* GOAL A:
According to the article on the Swinomish tribe's climate plan, in what year did the tribe enact its climate action plan?
* GOAL B:
Using the article on the Swinomish tribe's climate plan, explain why the tribe now buys and freezes fish for its First Salmon ceremony.
* GOAL C:
Carry the article on the Swinomish tribe's climate plan forward from its final paragraph.

----- DOCUMENT -----

An ancient Washington State tribe that relies on a healthy stock of salmon has a climate plan.
The more the media covers indigenous activities, the more we learn what we’ve been missing. There is so much wisdom embedded in tribal memory, especially wisdom about taking care of the natural world. First step: having the right attitude.
Jim Morrison writes at the Washington Post about a tribe in the Pacific Northwest that has a climate plan.
“For 10,000 years, the Swinomish tribe has fished the waters of northwestern Washington, relying on the bounty of salmon and shellfish not only as a staple of its diet but as a centerpiece of its culture. At the beginning of the fishing season, the tribe gathers on the beach for a First Salmon ceremony, a feast honoring the return of the migratory fish that binds the generations of a tribe that calls itself the People of the Salmon.
“At the ceremony’s conclusion, single salmon are ferried by boat in four directions — north to Padilla Bay, east to the Skagit River, south to Skagit Bay and west to Deception Pass — and eased into the water with a prayer that they will tell other salmon how well they were treated.

Spawning salmon.
“In recent years, though, the tribe’s harvest, diminished by vanishing habitat and warming waters fueled by climate change, hasn’t been sufficient to feed the hundreds of people who come to pay homage to their ancestors and to the fish that sustained them.
“ ‘We don’t have that abundance anymore,’ said Lorraine Loomis, an elder who has managed the tribal fishery for 40 years. ‘To get ceremonial fish, we buy it and freeze it.’
“For the Swinomish, perched on a vulnerable, low-lying reservation on Fidalgo Island, the effects of a warming world have been a gut punch. The tribe has responded with an ambitious, multipronged strategy to battle climate change and improve the health of the land and the water and the plants, animals and people who thrived in harmony for generations.
“In 2010, the Swinomish became one of the first communities to assess the problems posed by a warming planet and enact a climate action plan. An additional 50 Native American tribes have followed, creating climate strategies to protect their lands and cultures, ahead of most U.S. communities.
“The Swinomish see the tasks beyond addressing shoreline risk and restoring habitats. They look at climate adaptation and resilience with the eyes of countless generations. They recognize that the endangered ‘first foods’ — clams, oysters, elk, traditional plants and salmon — are not mere resources to be consumed. They are central to their values, beliefs and practices and, therefore, to their spiritual, cultural and community well-being.

----- DATA EXCERPT -----

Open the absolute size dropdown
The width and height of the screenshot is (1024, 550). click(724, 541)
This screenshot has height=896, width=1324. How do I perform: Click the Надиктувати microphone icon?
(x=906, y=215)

-----

* EXERCISE ANSWER A:
The Swinomish enacted their climate action plan in 2010.

* EXERCISE ANSWER B:
Vanishing habitat and warming waters fueled by climate change have diminished the tribe's harvest. The catch is no longer enough to feed the hundreds of people who come to the ceremony, so the tribe buys ceremonial fish and freezes it.

* EXERCISE ANSWER C:
“Loomis is 80. Every member of her family, from her grandfather to her nine great-grandchildren, has fished the tribe’s ancestral waters. She has watched over the decades as the salmon disappeared and her family turned to crab, geoduck and sea cucumbers. She’s seen the salmon season drop to only a few days per species from the eight months — May through December — of decades past in order to protect populations. The Skagit River is the last waterway in the continental United States that’s home to all five species of Pacific salmon.
“Progress has been slow; some researchers say it could be 90 years before the salmon recover. Loomis is taking the long view. ‘If I didn’t believe we would recover [the fishery], I guess I wouldn’t still be working on this,’ she said.
“In recent years, the tribe has fostered salmon recovery through a variety of projects. It has restored tidelands and channels, planted trees along streambeds to cool warming waters, and collaborated with farmers to increase stream setbacks to improve water quality.
Restoring salmon populations is just part of an ambitious climate action plan to blunt the effects of increased flooding, ocean acidification, rising river temperatures, more-destructive storms and habitat loss.
“They’re planning the first modern clam garden in the United States on the reservation’s tidelands, reviving an ancient practice. They’re monitoring deer and elk populations through camera traps to understand the climate change pressures and to inform hunting limits. And they have ongoing wetland restoration projects to explore preserving native plants and to help naturally manage coastal flooding.
“ ‘They’re doing really innovative climate adaptation,’ said Meade Krosby, a senior scientist with the Climate Impacts Group at the University of Washington. ‘They were way ahead of the curve. And that really shouldn’t be surprising, because the tribes have shown tremendous leadership in climate adaptation and mitigation.’ “
More at the Washington Post, here.
They certainly could teach the rest of us some lessons!
We just need to listen.
Indigenous people could teach us about climate change. Thank you 😊
So true.
Thank you!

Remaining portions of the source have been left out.